I don't understand /why/ you cannot use multiplication. However, you
can emulate it using shifts and additions. For example, the macro

#define MUL10(x) (((x) << 3) + ((x) << 1))

emulates multiplication by 10.

Martin
 
J

Jack Klein

silentlights said:
Hi Nils,

I need to have numb = 1515

by the way..

char str[5] = "5678";
int intvar = (int *)str;

doesnt work either.

I thank everyone here who is reading this messg and trying to post a
reply. Your help is highly appreciated.

Cheers
Densil

Densil,

char str[5] = "5678";

/* is NOT */

char str[5];
str[0] = 5;
str[1] = 6;
str[2] = 7;
str[3] = 8;
str[4] = 0; /* or null or whatever.. */

to convert

char str[5] = "5678"; /* to int */

use

numb = atoi(str);

Don't use atoi(), or any of the ato... functions, unless you can
guarantee the converted result will not be out of range for the return
type. Undefined behavior results.

The strto... functions, on the other hand, have defined behavior no
matter what the input.
to covert the earlier case (of str = 5 + i;) you can use

numb = * ((int *) str); /* in this case numb will be 5678 if you're on a
big endian system */


1. No, the result will not be 5678 on any conforming C
implementation. Not a chance. C requires a pure binary notation for
the integer types.

2. In the original post, the OP stated he was using a 16 bit uC. At
best, accessing an array of four bytes will result in only the first
two of them being accessed.

3. str might not meet the alignment requirements for the address of
an int on many 16-bit platforms. Results can range from accessing the
wrong bytes of memory to hardware traps. Undefined behavior is like
that.
 
S

silentlights

Hi Martin,
I don't understand /why/ you cannot use multiplication.
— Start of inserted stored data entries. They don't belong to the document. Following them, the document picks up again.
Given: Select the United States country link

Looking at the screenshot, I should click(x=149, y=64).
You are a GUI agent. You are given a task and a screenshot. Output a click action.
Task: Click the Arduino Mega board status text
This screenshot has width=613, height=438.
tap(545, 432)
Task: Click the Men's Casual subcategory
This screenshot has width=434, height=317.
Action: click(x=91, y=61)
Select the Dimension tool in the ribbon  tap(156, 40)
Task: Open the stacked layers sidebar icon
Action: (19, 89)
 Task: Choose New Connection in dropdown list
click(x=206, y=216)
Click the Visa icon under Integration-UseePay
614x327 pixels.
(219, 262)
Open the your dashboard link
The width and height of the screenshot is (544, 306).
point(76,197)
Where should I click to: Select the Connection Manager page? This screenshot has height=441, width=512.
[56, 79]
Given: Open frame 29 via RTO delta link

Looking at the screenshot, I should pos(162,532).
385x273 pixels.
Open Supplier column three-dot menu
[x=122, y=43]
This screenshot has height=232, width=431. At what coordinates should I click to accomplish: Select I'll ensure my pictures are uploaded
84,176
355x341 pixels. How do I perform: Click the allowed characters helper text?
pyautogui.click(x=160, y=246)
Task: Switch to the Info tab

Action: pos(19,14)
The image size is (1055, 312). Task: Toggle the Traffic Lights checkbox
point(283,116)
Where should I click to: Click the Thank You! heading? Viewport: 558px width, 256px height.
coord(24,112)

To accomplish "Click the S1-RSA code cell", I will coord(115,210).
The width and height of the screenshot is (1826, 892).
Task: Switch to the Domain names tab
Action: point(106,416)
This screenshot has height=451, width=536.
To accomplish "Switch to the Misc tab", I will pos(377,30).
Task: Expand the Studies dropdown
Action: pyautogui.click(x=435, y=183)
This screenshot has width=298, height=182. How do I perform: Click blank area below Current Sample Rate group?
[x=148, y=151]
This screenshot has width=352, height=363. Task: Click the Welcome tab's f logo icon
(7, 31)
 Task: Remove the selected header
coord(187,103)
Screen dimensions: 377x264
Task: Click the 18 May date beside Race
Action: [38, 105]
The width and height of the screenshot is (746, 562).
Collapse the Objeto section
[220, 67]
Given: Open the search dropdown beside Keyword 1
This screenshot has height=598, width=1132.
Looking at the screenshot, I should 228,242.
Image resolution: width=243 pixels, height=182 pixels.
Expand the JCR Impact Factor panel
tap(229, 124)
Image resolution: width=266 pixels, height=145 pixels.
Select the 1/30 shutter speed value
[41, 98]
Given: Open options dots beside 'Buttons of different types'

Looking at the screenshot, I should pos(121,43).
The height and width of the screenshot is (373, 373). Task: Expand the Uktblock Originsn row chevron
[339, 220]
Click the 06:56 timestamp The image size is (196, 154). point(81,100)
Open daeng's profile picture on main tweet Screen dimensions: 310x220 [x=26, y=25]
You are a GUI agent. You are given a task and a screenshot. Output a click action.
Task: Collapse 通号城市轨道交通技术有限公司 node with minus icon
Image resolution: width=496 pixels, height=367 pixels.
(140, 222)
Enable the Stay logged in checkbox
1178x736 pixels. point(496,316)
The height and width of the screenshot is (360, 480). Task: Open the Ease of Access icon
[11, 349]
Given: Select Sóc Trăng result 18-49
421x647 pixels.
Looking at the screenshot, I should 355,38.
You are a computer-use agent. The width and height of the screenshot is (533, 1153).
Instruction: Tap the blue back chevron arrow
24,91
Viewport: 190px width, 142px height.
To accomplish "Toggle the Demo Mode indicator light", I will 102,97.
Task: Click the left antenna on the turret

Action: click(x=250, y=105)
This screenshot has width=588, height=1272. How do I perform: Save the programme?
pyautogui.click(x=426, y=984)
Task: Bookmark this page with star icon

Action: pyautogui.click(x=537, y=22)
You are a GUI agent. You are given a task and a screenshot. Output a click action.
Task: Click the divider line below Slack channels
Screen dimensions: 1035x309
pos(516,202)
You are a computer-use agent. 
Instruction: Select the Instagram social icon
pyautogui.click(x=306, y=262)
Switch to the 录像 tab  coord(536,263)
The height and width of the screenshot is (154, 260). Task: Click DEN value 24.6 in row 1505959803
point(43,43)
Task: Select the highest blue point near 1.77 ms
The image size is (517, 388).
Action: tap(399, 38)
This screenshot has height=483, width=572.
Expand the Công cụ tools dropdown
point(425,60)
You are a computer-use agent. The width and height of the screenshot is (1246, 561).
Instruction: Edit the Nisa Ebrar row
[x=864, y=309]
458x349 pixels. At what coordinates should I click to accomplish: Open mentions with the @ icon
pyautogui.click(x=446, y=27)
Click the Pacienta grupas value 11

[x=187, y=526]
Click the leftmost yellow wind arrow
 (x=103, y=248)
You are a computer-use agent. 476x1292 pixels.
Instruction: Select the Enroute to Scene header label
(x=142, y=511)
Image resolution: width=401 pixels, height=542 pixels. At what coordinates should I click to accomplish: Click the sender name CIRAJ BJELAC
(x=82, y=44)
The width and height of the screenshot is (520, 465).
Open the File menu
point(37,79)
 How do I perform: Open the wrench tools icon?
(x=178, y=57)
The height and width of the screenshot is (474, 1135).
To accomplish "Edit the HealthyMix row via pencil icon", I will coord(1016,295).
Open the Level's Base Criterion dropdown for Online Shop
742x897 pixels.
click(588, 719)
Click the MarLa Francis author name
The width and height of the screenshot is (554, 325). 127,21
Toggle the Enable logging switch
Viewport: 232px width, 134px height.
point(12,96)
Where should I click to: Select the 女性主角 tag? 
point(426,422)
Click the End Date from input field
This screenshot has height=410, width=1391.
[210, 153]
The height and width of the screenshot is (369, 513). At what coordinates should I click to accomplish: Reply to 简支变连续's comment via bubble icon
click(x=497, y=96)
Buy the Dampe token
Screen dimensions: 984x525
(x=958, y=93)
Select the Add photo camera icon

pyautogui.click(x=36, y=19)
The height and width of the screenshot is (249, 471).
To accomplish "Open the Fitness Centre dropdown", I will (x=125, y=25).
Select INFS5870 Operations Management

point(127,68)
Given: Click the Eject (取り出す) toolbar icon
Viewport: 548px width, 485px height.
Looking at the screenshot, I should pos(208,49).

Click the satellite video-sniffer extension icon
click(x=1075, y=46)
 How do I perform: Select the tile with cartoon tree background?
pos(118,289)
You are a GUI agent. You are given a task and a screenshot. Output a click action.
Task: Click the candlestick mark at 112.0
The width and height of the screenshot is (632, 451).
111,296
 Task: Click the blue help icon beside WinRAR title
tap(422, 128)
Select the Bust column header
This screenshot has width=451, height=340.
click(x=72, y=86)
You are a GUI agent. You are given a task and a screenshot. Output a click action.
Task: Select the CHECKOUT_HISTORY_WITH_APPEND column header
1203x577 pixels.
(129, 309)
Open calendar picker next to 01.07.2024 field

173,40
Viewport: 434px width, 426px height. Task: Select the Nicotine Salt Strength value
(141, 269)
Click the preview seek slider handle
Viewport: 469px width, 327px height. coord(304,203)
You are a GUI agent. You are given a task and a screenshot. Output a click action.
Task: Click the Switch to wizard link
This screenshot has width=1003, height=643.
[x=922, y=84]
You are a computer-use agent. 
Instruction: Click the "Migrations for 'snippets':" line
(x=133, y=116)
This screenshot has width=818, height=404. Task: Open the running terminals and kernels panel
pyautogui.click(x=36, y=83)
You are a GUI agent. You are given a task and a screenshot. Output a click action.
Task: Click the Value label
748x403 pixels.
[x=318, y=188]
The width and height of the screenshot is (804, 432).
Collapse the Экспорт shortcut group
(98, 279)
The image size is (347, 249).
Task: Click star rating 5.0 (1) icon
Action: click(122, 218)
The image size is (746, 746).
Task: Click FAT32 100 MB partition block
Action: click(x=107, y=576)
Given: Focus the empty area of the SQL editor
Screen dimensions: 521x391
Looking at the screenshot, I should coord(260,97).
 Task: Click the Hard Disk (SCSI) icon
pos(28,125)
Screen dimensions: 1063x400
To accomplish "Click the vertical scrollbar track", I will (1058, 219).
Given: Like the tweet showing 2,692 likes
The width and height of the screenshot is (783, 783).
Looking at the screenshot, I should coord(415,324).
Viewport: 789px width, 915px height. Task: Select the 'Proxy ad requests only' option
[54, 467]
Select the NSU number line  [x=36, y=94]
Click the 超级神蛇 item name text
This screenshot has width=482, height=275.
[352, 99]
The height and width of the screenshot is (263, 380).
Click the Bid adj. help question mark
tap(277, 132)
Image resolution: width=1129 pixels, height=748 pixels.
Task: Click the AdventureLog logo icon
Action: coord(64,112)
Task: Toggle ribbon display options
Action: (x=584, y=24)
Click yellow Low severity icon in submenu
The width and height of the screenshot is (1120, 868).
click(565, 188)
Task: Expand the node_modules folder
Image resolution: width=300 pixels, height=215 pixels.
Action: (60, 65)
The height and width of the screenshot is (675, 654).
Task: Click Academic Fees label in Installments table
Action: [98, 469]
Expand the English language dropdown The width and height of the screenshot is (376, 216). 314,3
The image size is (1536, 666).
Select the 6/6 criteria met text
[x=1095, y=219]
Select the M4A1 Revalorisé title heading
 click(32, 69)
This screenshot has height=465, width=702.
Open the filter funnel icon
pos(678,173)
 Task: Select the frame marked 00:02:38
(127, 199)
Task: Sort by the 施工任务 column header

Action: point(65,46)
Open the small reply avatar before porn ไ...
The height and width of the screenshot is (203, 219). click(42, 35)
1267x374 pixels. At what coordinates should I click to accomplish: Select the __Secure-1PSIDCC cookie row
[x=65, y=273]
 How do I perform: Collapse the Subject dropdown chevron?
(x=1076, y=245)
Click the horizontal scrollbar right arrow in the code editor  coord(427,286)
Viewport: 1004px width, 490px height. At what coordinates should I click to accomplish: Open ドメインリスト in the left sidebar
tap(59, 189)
it is expensive for the µC.
However, you can emulate it using shifts and additions.
For example, the macro

#define MUL10(x) (((x) << 3) + ((x) << 1))
emulates multiplication by 10.

Fast multiplication is a better solution. It saves a lot of opcodes.

Thanks
Densil
 
C

CBFalconer

Martin said:
.... snip ...

I don't understand /why/ you cannot use multiplication. However,
you can emulate it using shifts and additions. For example, the
macro

#define MUL10(x) (((x) << 3) + ((x) << 1))

emulates multiplication by 10.

Pseudo assembly, 10 * R1 -> R2. R2, flags disturbed. Fast.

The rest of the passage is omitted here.